Ambulâncias do Samu alcançam 85% da população, mas atendimento é desigual


 

Com quase duas décadas de atividade, o Serviço de Atendimento Móvel de Urgência (Samu), uma importante porta de entrada do Sistema Único de Saúde (SUS), teve seu desempenho avaliado pela primeira vez em uma pesquisa de abrangência nacional. De acordo com um levantamento realizado pela enfermeira Marisa Malvestio, pesquisadora do Programa de Pós-doutorado da Escola de Enfermagem da Universidade de São Paulo (EE-USP), o serviço público de ambulâncias acionado pelo telefone 192 transformou-se em um microcosmo tanto das grandes realizações quanto das dificuldades do SUS.

O Samu foi o primeiro fruto da Política Nacional de Urgências, criada em 2003, e atualmente assiste 85% da população em 67,3% dos municípios do país. Em 2019, seus serviços foram requisitados em ligações telefônicas feitas por mais de 19 milhões de brasileiros.

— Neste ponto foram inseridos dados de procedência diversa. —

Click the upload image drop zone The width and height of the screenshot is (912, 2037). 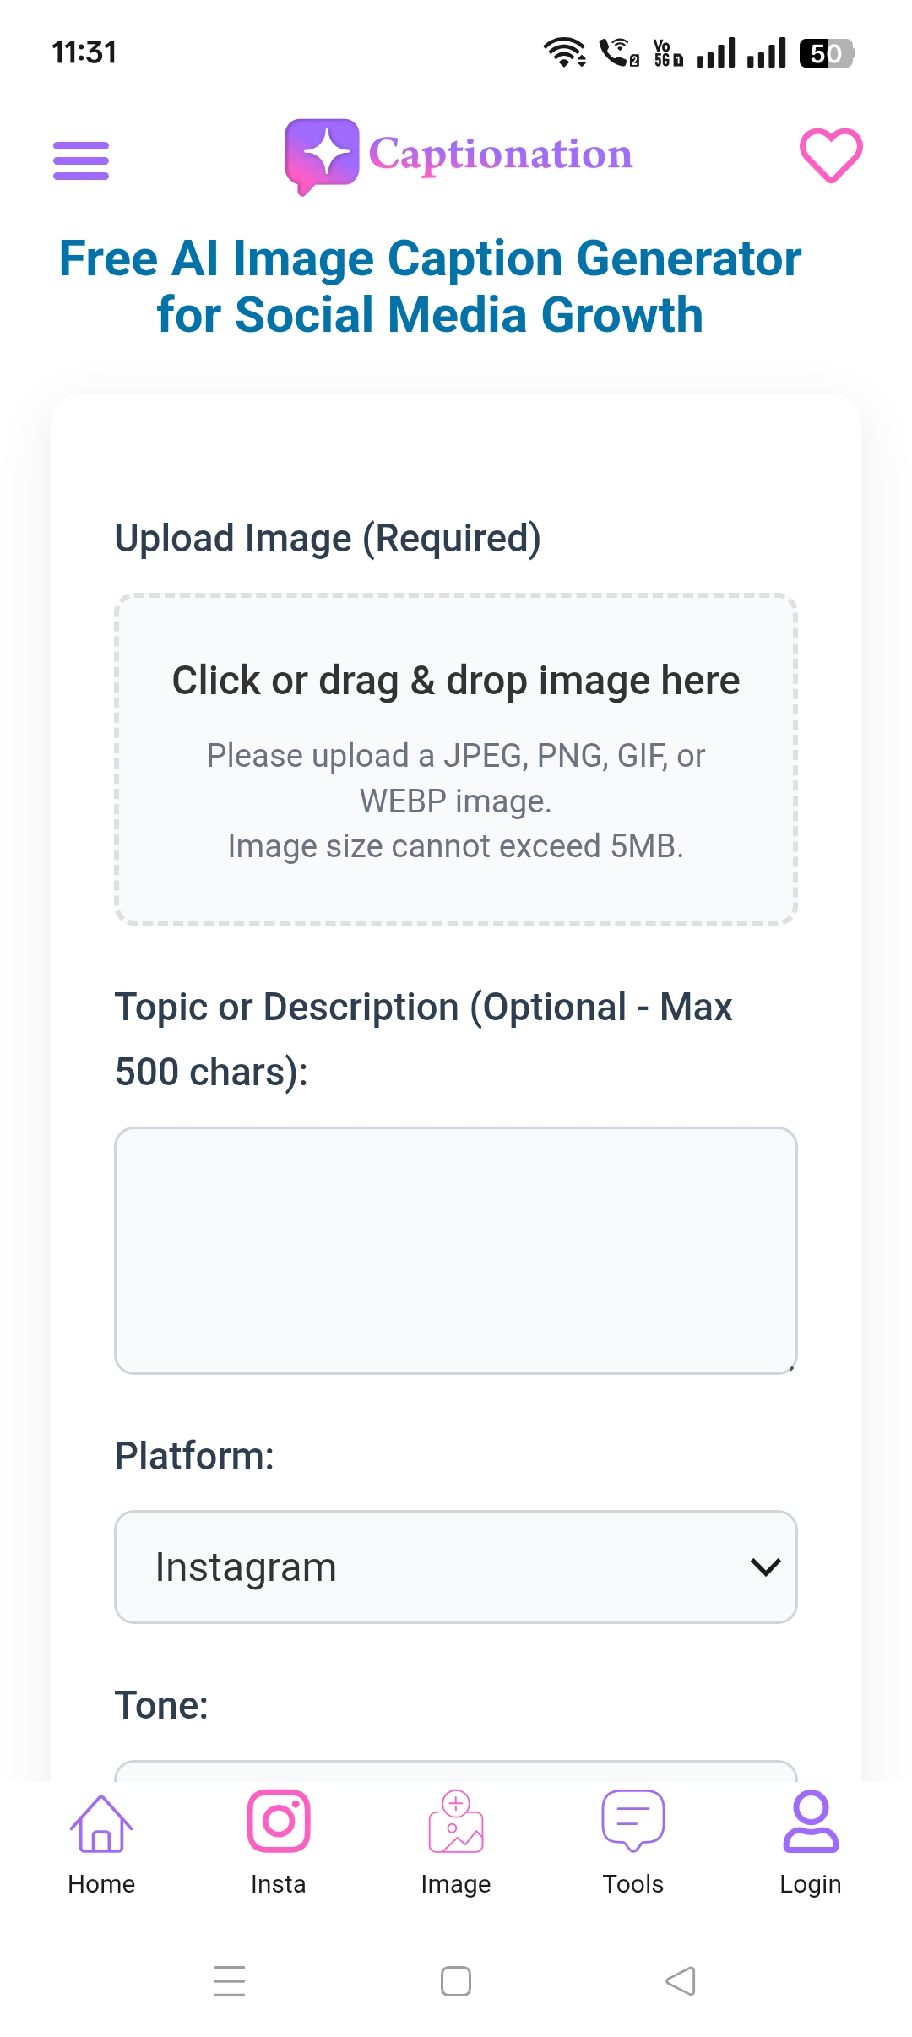point(456,760)
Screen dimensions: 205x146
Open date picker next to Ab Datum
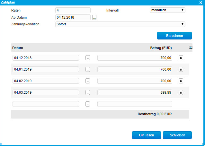94,17
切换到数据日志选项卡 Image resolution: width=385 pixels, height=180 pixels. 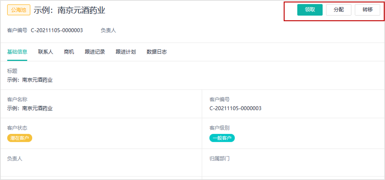[x=156, y=52]
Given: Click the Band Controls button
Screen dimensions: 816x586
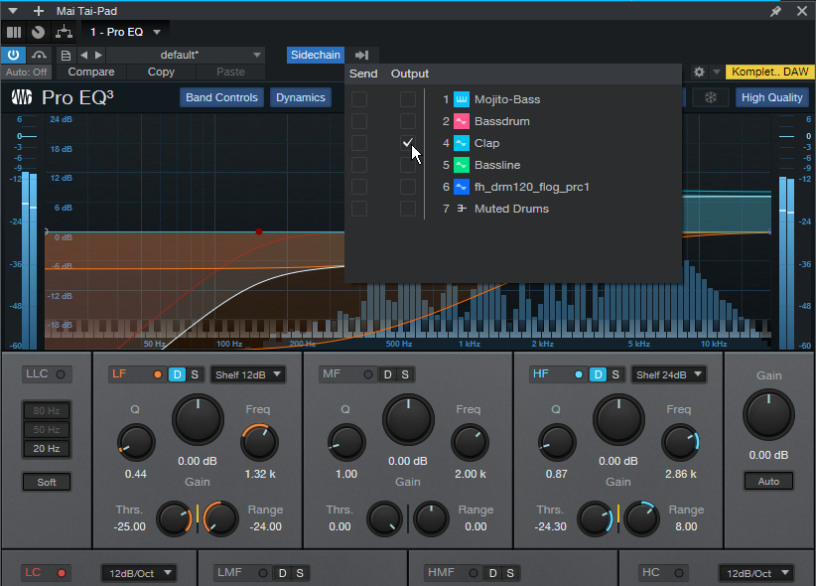Looking at the screenshot, I should pyautogui.click(x=222, y=97).
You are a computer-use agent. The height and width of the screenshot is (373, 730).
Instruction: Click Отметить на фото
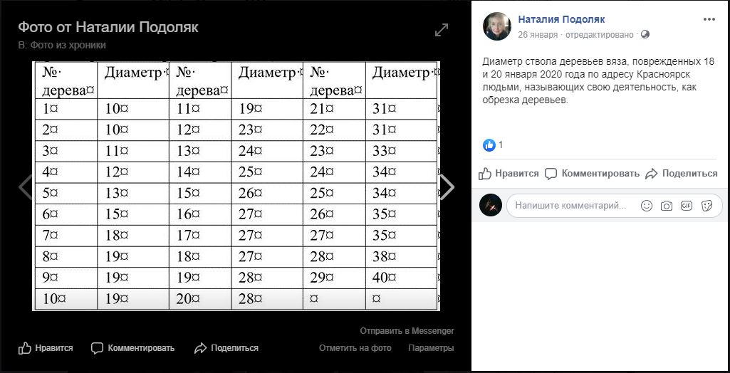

Isso resultou em quase 4,3 milhões de atendimentos realizados por ambulâncias, UTIs móveis e, em quantidade bem inferior, helicópteros, embarcações e motocicletas – cerca de um atendimento para cada quatro ligações.

Os números extraordinários do Samu escondem, contudo, uma desigualdade persistente no serviço que proporciona. Em um artigo publicado em julho de 2022 na revista Ciência & Saúde Coletiva, Malvestio e sua supervisora, Regina Márcia Cardoso de Sousa, docente da EE-USP, reuniram dados do Ministério da Saúde e do Instituto Brasileiro de Geografia e Estatística (IBGE) e mostraram que, embora a cobertura tenha aumentado mais de 5% no período de 2015 a 2019, alcançando 178 milhões de brasileiros, ainda existem lugares sem nenhum suporte ou onde há disponíveis poucas ambulâncias compartilhadas por vários municípios.

Diariamente, as unidades de suporte básico realizam 3,3 atendimentos e as de suporte avançado 2,7. “A média internacional é de sete atendimentos diários. No sistema da Inglaterra, chega a 11. Provavelmente, só temos 3,3 porque muitos dos recursos móveis não têm equipes para operá-las 24h por dia ou cobrem áreas muito extensas, o que acarreta longos deslocamentos, entre outros motivos”, sugere. O telefone 192 dá acesso a uma central de regulação de urgência e emergência, em que telefonistas atendem as ligações e as repassam a um profissional com formação médica. Ele identifica a gravidade, faz um primeiro diagnóstico e define a prioridade e a necessidade de enviar um recurso móvel – uma ambulância comum ou uma UTI móvel.

O custeio do sistema deveria ser tripartite, com o governo federal bancando 50% dos custos – os repasses anuais do Ministério da Saúde estão na casa de R$ 1,3 bilhão. Estados e municípios dividiriam a outra metade. Na prática, algumas unidades da federação arcam com a parte dos municípios. “O Ministério da Saúde define como deve ser a organização do serviço, compartilha custeio e investimento, distribui ambulâncias e fiscaliza, mas quem opera, faz a gestão e tem o poder decisório é o município ou um conjunto deles, associados em consórcios”, afirma Malvestio.

A médica Gisele O’Dwyer, pesquisadora da Escola Nacional de Saúde Pública da Fundação Oswaldo Cruz (Ensp-Fiocruz), diz que um dos méritos da investigação de Malvestio é apresentar uma análise do Samu de forma integral. “Foram feitos vários estudos de caráter regional, mas eles são incompletos porque o país é muito diverso. Há serviços muito frágeis Brasil afora”, afirma ela, que no início da década passada coordenou pesquisas sobre a implantação e situação do serviço no estado do Rio de Janeiro. A ausência de um sistema universal e uniforme frustrou uma das ambições iniciais do Samu, que era se tornar um grande observatório da saúde pública. “A ideia era que, se soubéssemos quais eram os problemas, a sua gravidade e o local onde ocorriam, seria possível conhecer os principais desafios da saúde pública do país e preparar o SUS para enfrentá-los”, afirma O’Dwyer.